Yan Xiaoxu, 24, from Zhejiang province, never sold anything on Taobao.com before Spring Festival.
Then he sold himself.
In the product introduction section, Yan posted his photo and age, and rented himself out for 400 yuan ($66) per day as a "temporary boyfriend''.
"I got the idea through a friend who wanted to rent a boyfriend for the holiday. Her family kept asking her about her relationship status and she became agitated due to the pressure," he said.
For single people in China, Spring Festival is a bitter-sweet occasion as the focus of their relatives often turns to relationships and marriage, especially at the dinner table.
A survey by China Youth Daily released on Tuesday said that 89 percent of the 7, 932 respondents were asked about their marriage prospects by family members during Spring Festival.
On Jan 23, a man in Zhengzhou, Henan province, posted on his micro blog that he was willing to pay 1 million yuan ($164,900) to rent a girlfriend to take back home for the seven-day holiday.
For some people the situation became even worse when a commercial by www.baihe.com, a leading dating website, was aired on national TV.
The commercial shows a well-educated young woman returning home every year to see her grandmother who asks the same question every year: Have you got married?
Then the grandmother is taken to the hospital where the granddaughter visits her but again the question is asked.
Finally, the granddaughter appears in a wedding dress, holding a man's hand in front of her grandmother.
"Just for the sake of my grandmother, I should get married and stop being picky," the young woman said in the commercial.
The advertisement was repeatedly broadcast during the Lunar New Year holiday on major TV channels, including China Central Television.
The advertisement touched a nerve with many single people and a boycott of the dating website was initiated on Sina Weibo, a popular micro-blogging website, in which more than 280,000 people took part.
"We hate this commercial because it conveys the wrong attitude toward marriage," said a 29-year-old woman in Beijing who identified herself as Han.
"You don't get married to satisfy your family. People get married because they want to spend their lives together.
"We saw the commercial on TV during Spring Festival, and I was watching TV with my extended family, together with my grandmother sitting right next to me," she said.
"When the commercial appeared, all of a sudden I felt the chill in the living room. It totally destroyed our holiday."

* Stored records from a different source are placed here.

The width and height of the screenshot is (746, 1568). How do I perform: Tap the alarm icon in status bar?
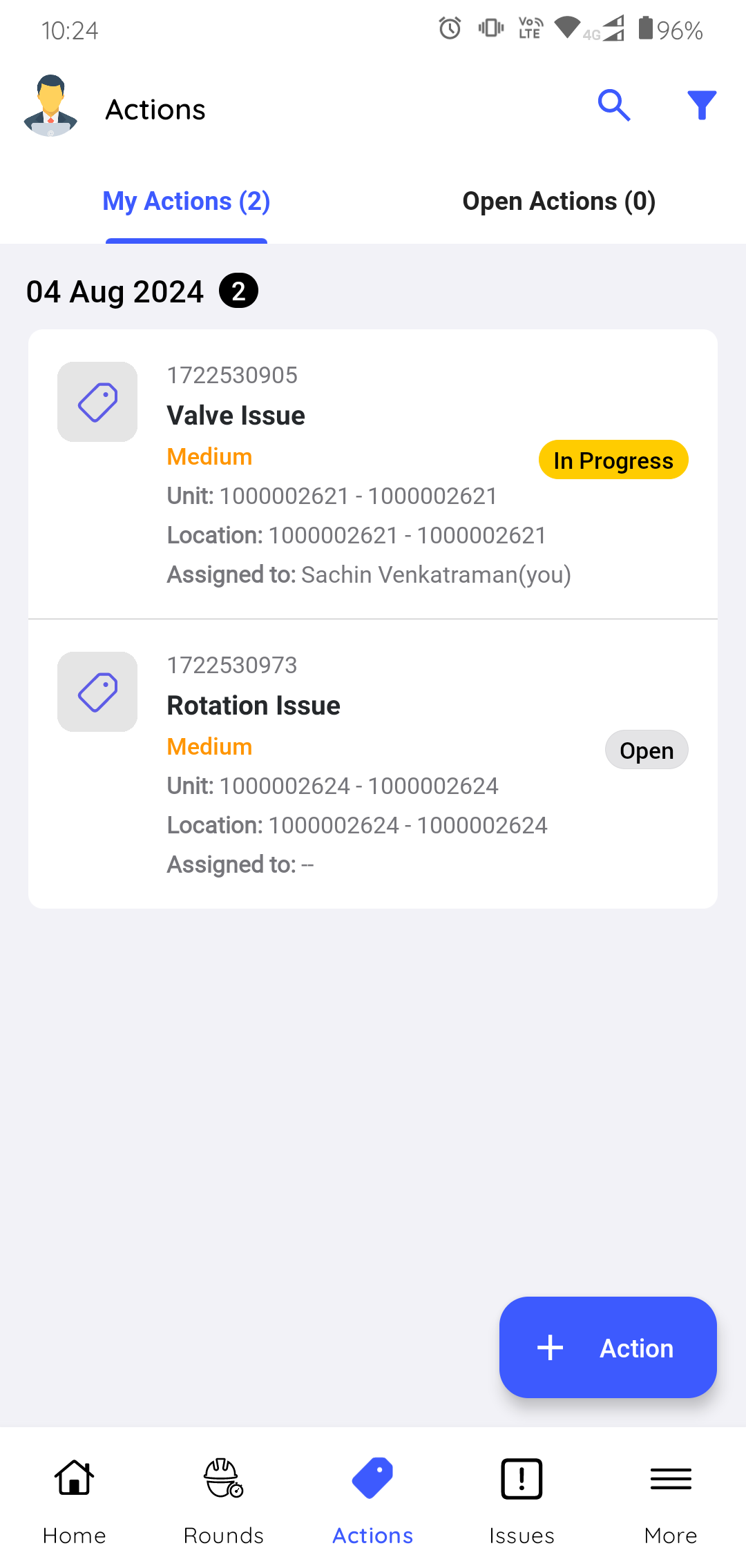click(450, 29)
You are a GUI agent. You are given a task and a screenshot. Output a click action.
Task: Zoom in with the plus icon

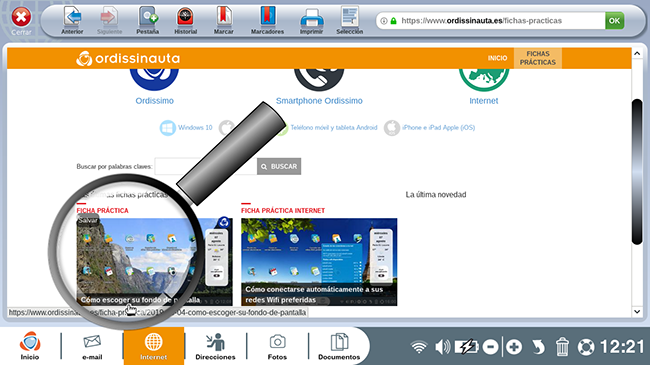point(514,347)
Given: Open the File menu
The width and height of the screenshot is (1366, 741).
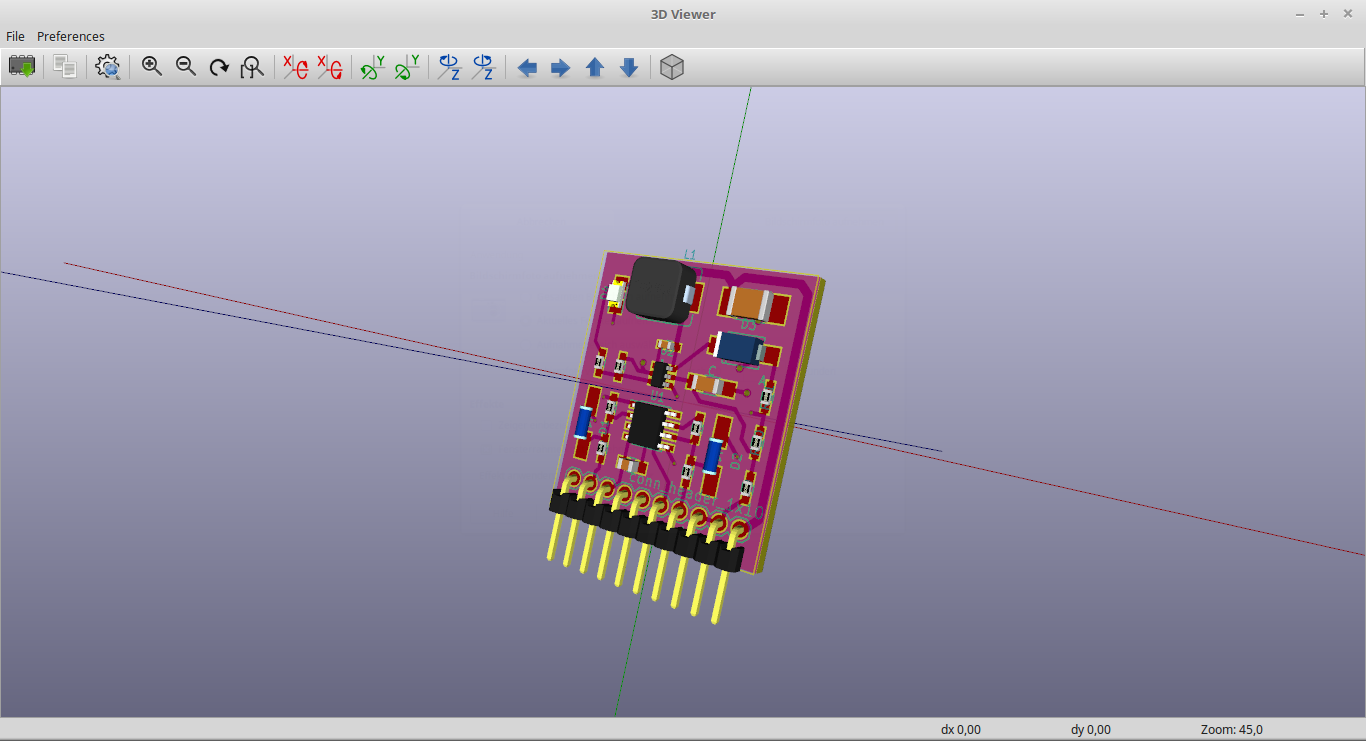Looking at the screenshot, I should click(x=16, y=36).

Han said that her family had been keeping an open mind to the fact that she has remained single, but are actually anxious, though they seldom discuss it.
"My parents are certainly worried because I am nearly 30 and almost seen as a 'leftover woman'," she said.
"But I hated it when the commercial aired and an awkward situation arose. The commercial showed the grandma in the hospital, and it seems like she will die unless her granddaughter gets married. How mean is that?"
Zhang Yuan, 27, also watched the commercial.
"The director behind the commercial is definitely not single, and had no idea of the pressure single people face during the holiday.
Zhang, who spent two years studying in the United Kingdom from 2008 to 2010, said that she never thought her single status would become a problem for the family.
"But it is really a problem now," she said. "The irony is though we hate dating websites that convey the wrong attitude toward marriage, it seems that many of us rely on blind dates through such websites. Work occupies much of our time and our social circle is limited.
"And the only thing I don't like about Valentine's Day is that you are noticed because you are single," Zhang said, jokingly.